Stored records
:::::

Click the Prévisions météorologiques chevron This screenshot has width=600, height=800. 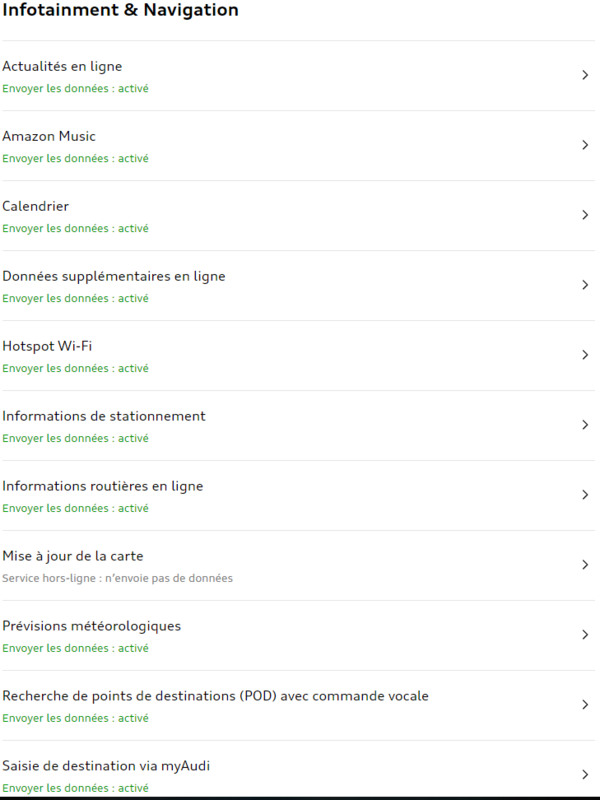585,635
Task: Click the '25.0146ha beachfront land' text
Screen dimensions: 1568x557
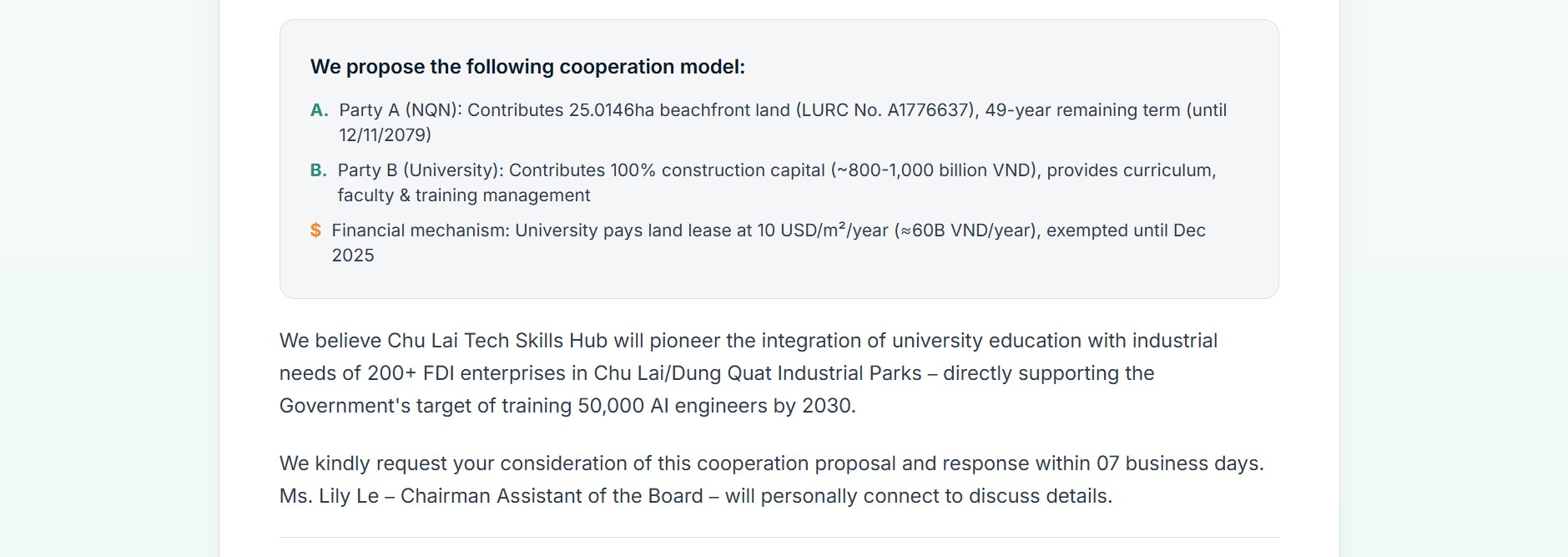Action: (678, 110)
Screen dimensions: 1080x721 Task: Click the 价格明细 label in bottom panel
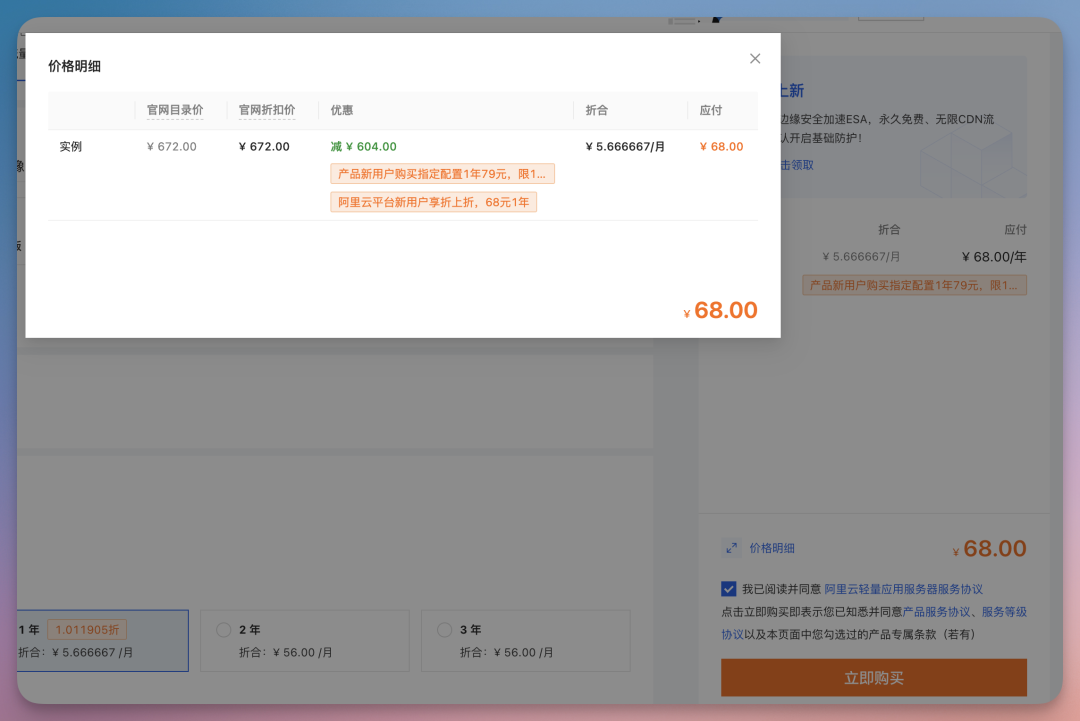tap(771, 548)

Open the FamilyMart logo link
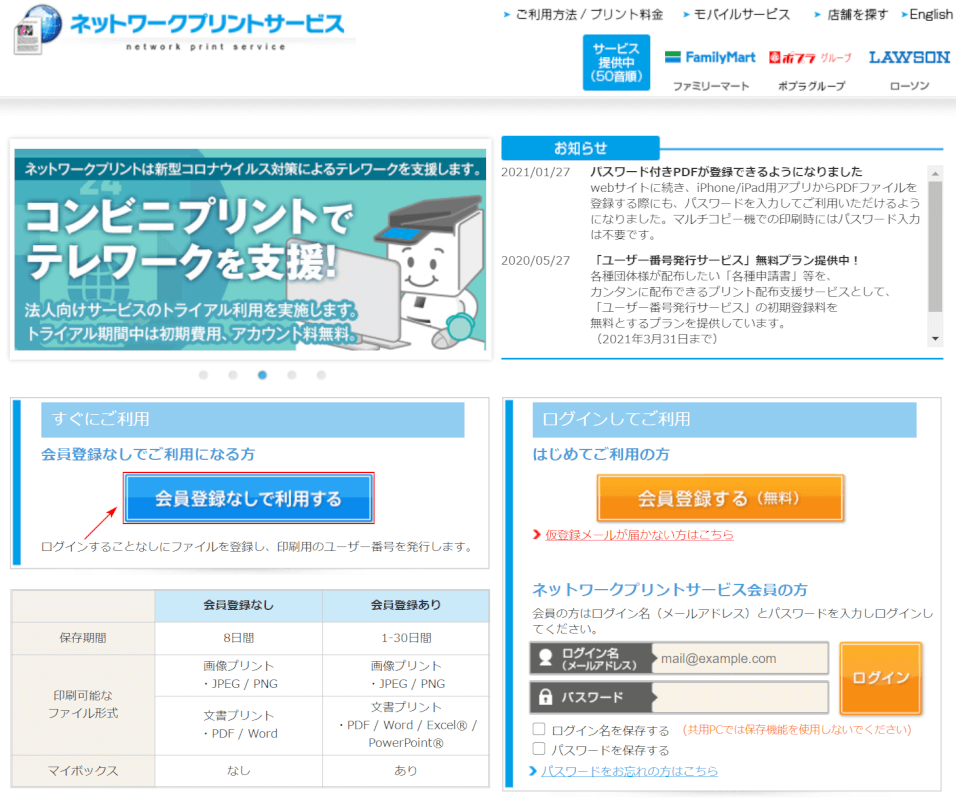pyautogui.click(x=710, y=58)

:::::

EXERCISE DETAILS: Exactly the lines from the one with "Task: Click the '25.0146ha" through the end of the records are to be repeated, both ends included, and pictures are to be omitted.

ANSWER SECTION:
Task: Click the '25.0146ha beachfront land' text
Screen dimensions: 1568x557
Action: (678, 110)
Screen dimensions: 1080x721 Task: Click the 价格明细 label in bottom panel
tap(771, 548)

Open the FamilyMart logo link
pyautogui.click(x=710, y=58)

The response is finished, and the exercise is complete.